This Woman’s Work by Julie Delporte
Montreal. Drawn & Quarterly. 2019. 256 pages.
The first thing you notice about This Woman’s Work is the image of struggle on the cover—a girl pushing away a polar bear—a metaphor that is investigated more fully within. Next come pages of evocative line drawings awash with color in a slightly muted yet rich palette. The text is intimate and self-revelatory and takes the form of a journal, but if this is a diary of sorts, it is one that is informed by a much larger arena than the self: that of the role of women and especially women artists in a world that privileges men.

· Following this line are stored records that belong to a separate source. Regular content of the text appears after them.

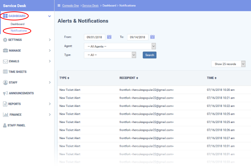Expand the Manage submenu arrow
This screenshot has width=251, height=167.
(x=49, y=50)
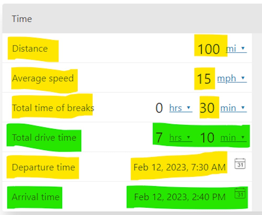Click the Time section header
This screenshot has height=215, width=262.
pyautogui.click(x=22, y=19)
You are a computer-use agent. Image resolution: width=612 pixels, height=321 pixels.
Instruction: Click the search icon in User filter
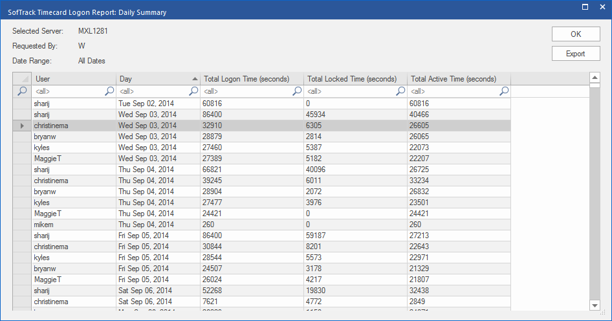coord(109,92)
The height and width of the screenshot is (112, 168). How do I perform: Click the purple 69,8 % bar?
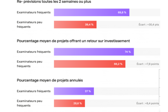tap(91, 12)
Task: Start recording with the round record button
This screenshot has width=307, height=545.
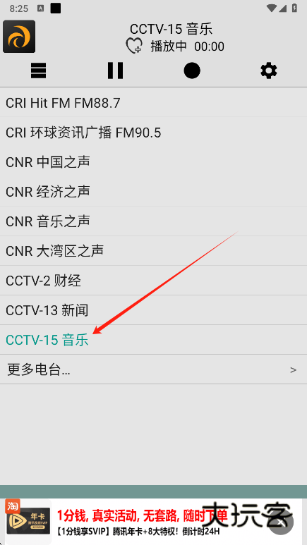Action: [x=192, y=71]
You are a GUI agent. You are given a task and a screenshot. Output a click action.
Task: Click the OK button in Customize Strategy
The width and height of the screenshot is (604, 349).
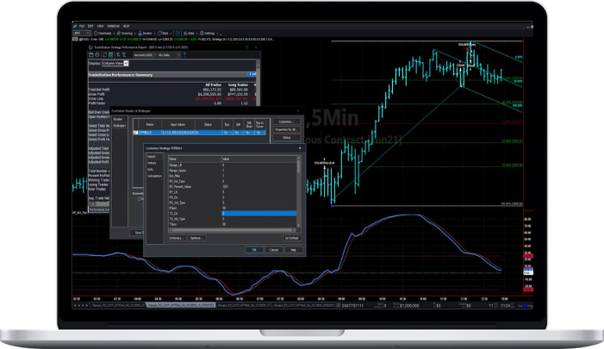pyautogui.click(x=255, y=250)
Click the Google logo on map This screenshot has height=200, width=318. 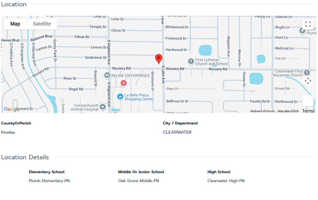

Julie Delporte is a French-speaking artist and writer whose work is steeped not only in her own experience of being an artist but in her perceptions and reading of women artists through time. This book was originally intended as an exploration of Tove Jansson, the mid-twentieth-century Finnish artist and writer best known for creating the Moomins, a family of trolls whose adventures are adored by children. But the narrative evolves with Jansson as not the subject but as an inspiration for Delporte as she travels in Jansson’s footsteps to Finland and Greece. In fact, the essence of this graphic memoir is the quest for a role model, a woman artist who is not tied to the male gaze. Hence, there are cameo appearances by Chantal Akerman, Geneviève Castré, and an homage to Kate Bush, whose song gave the English translation its title, as well as images drawn in the style of Mary Cassatt and other women artists.
Delporte’s struggle with her male partners, her own self-confidence as an artist, her early sexual trauma, and her fear of motherhood come to some resolution with a dream of women who live communally and raise orphan girls. But it is, of course, a fantasy, and Delporte must come back to the real world where she ends as she begins, with a fear of pregnancy. There is anguish here as well as a good deal of naïveté, as befits a young woman for whom a large question seems to be whether a man would be able to live with a feminist. Of course, we are informed by our language, and, as Delporte notes, in her native French the masculine always takes precedence over the feminine. The book is beautifully drawn, charming, and often moving, yet in many ways it lacks the depth that would elicit higher praise.